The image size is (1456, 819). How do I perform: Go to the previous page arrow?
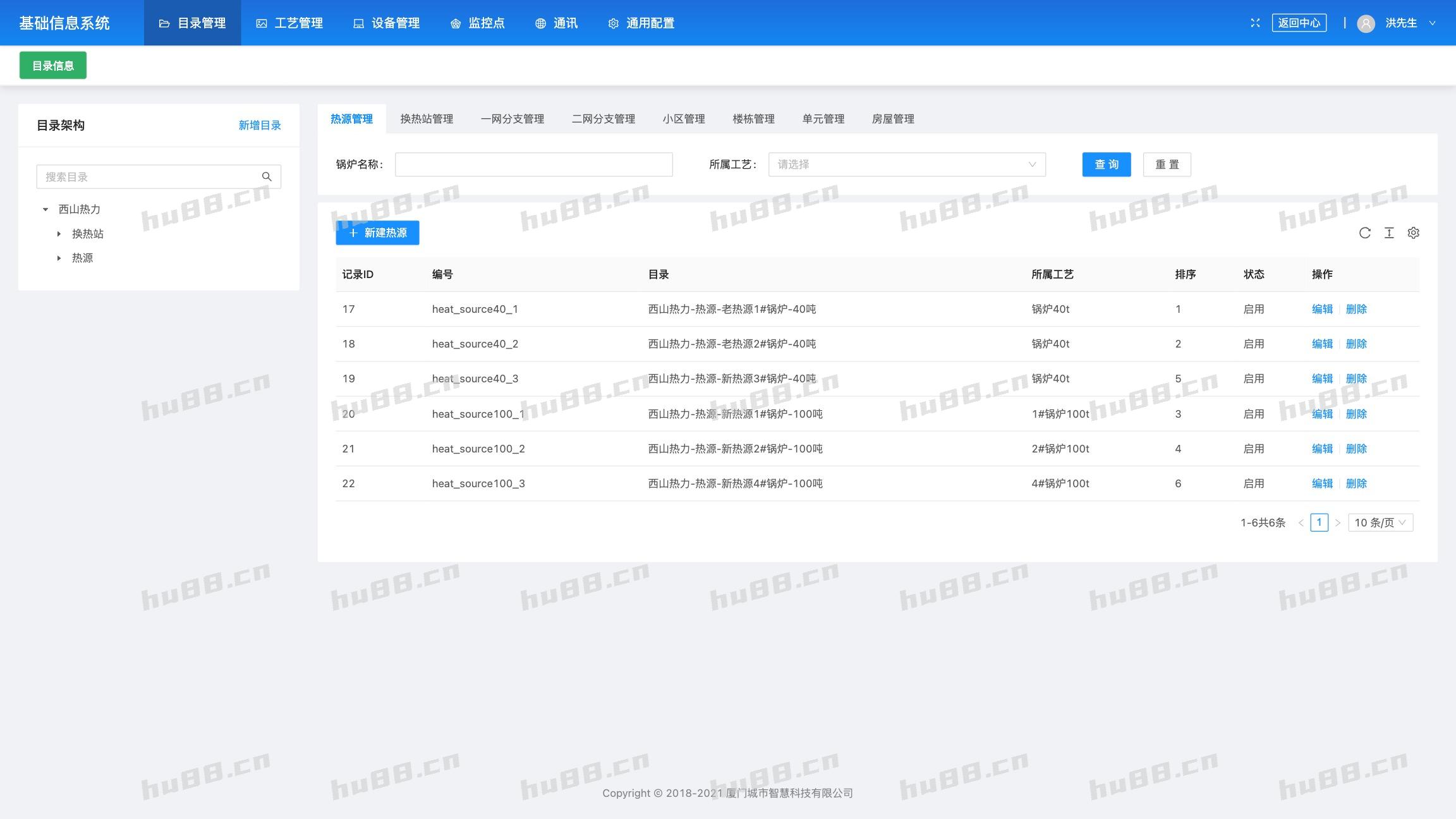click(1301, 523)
* * *
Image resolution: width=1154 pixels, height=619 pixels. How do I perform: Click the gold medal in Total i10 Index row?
---
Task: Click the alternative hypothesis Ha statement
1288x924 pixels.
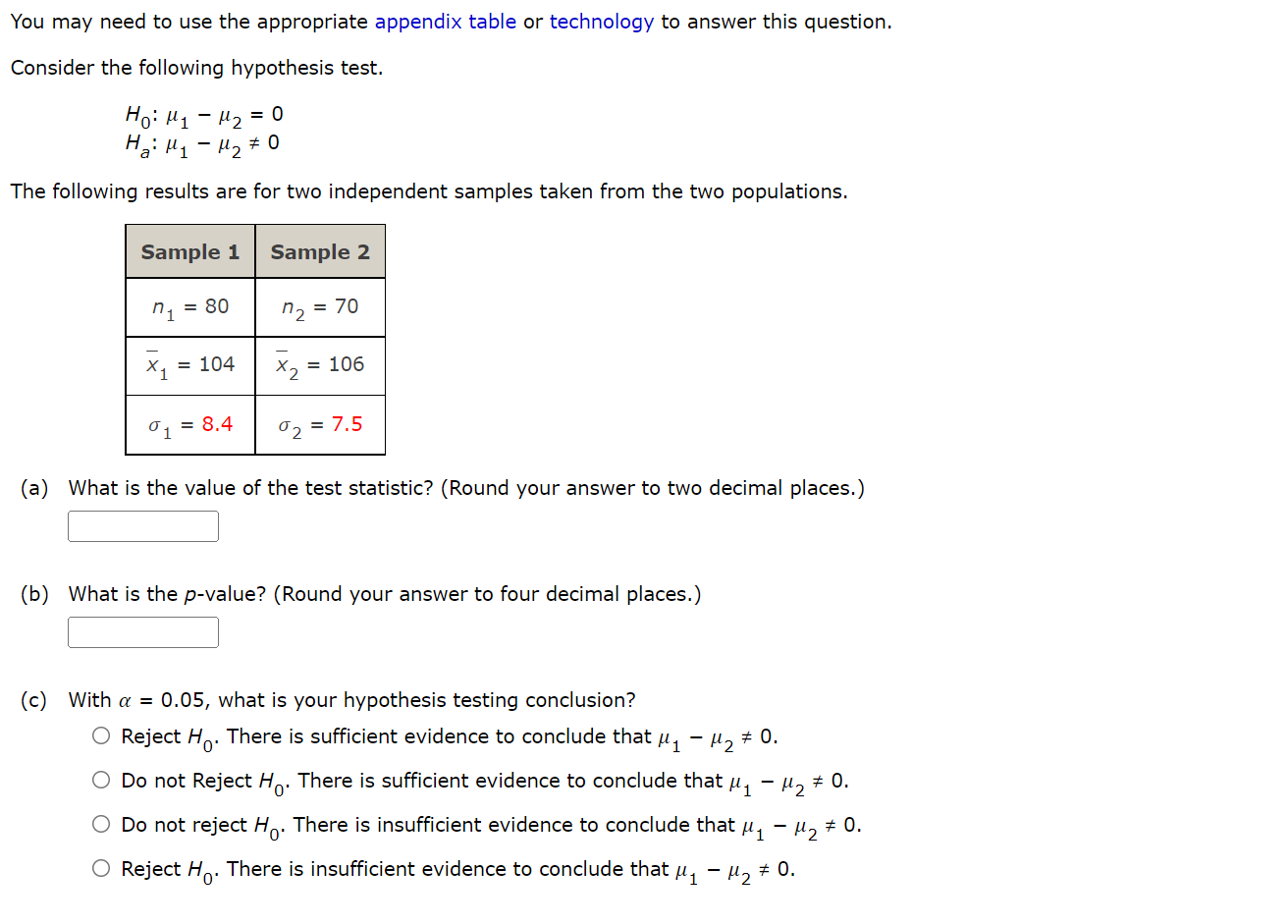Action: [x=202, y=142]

Job: Express the records from the line containing "The image size" through the line containing "click(1301, 523)", inclusive, as a JSON list of strings with one string per line and blank lines omitted. Leave the pictures out.

Exercise solution:
[
  "The image size is (1456, 819). How do I perform: Go to the previous page arrow?",
  "click(1301, 523)"
]